[RECORD SET start]
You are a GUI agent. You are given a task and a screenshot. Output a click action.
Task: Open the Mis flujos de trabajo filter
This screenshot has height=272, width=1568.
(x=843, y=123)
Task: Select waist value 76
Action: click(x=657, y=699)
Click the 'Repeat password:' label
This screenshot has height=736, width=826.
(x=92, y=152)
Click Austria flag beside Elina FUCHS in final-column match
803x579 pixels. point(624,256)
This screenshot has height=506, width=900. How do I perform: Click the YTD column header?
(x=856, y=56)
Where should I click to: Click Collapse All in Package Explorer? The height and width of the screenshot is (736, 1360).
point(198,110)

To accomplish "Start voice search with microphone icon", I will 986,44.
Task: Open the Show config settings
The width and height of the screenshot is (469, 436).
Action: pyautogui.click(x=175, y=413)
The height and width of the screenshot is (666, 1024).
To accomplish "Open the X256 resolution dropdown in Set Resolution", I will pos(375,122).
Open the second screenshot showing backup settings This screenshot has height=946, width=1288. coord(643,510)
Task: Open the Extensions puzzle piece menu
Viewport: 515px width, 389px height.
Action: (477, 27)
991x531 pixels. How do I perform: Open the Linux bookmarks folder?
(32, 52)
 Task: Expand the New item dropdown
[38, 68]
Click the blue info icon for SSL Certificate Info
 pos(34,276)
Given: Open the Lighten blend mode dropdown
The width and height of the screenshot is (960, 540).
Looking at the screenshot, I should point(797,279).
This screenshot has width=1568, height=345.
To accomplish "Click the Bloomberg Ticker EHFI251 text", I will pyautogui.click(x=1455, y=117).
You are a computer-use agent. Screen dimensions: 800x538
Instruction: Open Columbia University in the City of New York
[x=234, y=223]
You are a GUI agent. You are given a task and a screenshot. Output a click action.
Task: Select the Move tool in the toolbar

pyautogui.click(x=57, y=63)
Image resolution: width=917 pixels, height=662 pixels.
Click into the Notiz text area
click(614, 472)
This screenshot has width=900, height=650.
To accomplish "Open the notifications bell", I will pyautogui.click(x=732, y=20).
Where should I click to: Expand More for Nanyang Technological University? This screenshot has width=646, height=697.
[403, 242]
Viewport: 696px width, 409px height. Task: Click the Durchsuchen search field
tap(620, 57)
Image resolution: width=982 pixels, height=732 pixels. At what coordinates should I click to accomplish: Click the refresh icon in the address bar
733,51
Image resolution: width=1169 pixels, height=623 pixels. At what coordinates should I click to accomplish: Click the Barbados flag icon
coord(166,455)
[RECORD SET end]
EXERCISE - Convert the listing above into a JSON list of strings, one string per line and no entries for blank lines.

WRITTEN REPLY -
[
  "You are a GUI agent. You are given a task and a screenshot. Output a click action.",
  "Task: Open the Mis flujos de trabajo filter",
  "This screenshot has height=272, width=1568.",
  "(x=843, y=123)",
  "Task: Select waist value 76",
  "Action: click(x=657, y=699)",
  "Click the 'Repeat password:' label",
  "This screenshot has height=736, width=826.",
  "(x=92, y=152)",
  "Click Austria flag beside Elina FUCHS in final-column match",
  "803x579 pixels. point(624,256)",
  "This screenshot has height=506, width=900. How do I perform: Click the YTD column header?",
  "(x=856, y=56)",
  "Where should I click to: Click Collapse All in Package Explorer? The height and width of the screenshot is (736, 1360).",
  "point(198,110)",
  "To accomplish \"Start voice search with microphone icon\", I will 986,44.",
  "Task: Open the Show config settings",
  "The width and height of the screenshot is (469, 436).",
  "Action: pyautogui.click(x=175, y=413)",
  "The height and width of the screenshot is (666, 1024).",
  "To accomplish \"Open the X256 resolution dropdown in Set Resolution\", I will pos(375,122).",
  "Open the second screenshot showing backup settings This screenshot has height=946, width=1288. coord(643,510)",
  "Task: Open the Extensions puzzle piece menu",
  "Viewport: 515px width, 389px height.",
  "Action: (477, 27)",
  "991x531 pixels. How do I perform: Open the Linux bookmarks folder?",
  "(32, 52)",
  " Task: Expand the New item dropdown",
  "[38, 68]",
  "Click the blue info icon for SSL Certificate Info",
  " pos(34,276)",
  "Given: Open the Lighten blend mode dropdown",
  "The width and height of the screenshot is (960, 540).",
  "Looking at the screenshot, I should point(797,279).",
  "This screenshot has width=1568, height=345.",
  "To accomplish \"Click the Bloomberg Ticker EHFI251 text\", I will pyautogui.click(x=1455, y=117).",
  "You are a computer-use agent. Screen dimensions: 800x538",
  "Instruction: Open Columbia University in the City of New York",
  "[x=234, y=223]",
  "You are a GUI agent. You are given a task and a screenshot. Output a click action.",
  "Task: Select the Move tool in the toolbar",
  "pyautogui.click(x=57, y=63)",
  "Image resolution: width=917 pixels, height=662 pixels.",
  "Click into the Notiz text area",
  "click(614, 472)",
  "This screenshot has width=900, height=650.",
  "To accomplish \"Open the notifications bell\", I will pyautogui.click(x=732, y=20).",
  "Where should I click to: Expand More for Nanyang Technological University? This screenshot has width=646, height=697.",
  "[403, 242]",
  "Viewport: 696px width, 409px height. Task: Click the Durchsuchen search field",
  "tap(620, 57)",
  "Image resolution: width=982 pixels, height=732 pixels. At what coordinates should I click to accomplish: Click the refresh icon in the address bar",
  "733,51",
  "Image resolution: width=1169 pixels, height=623 pixels. At what coordinates should I click to accomplish: Click the Barbados flag icon",
  "coord(166,455)"
]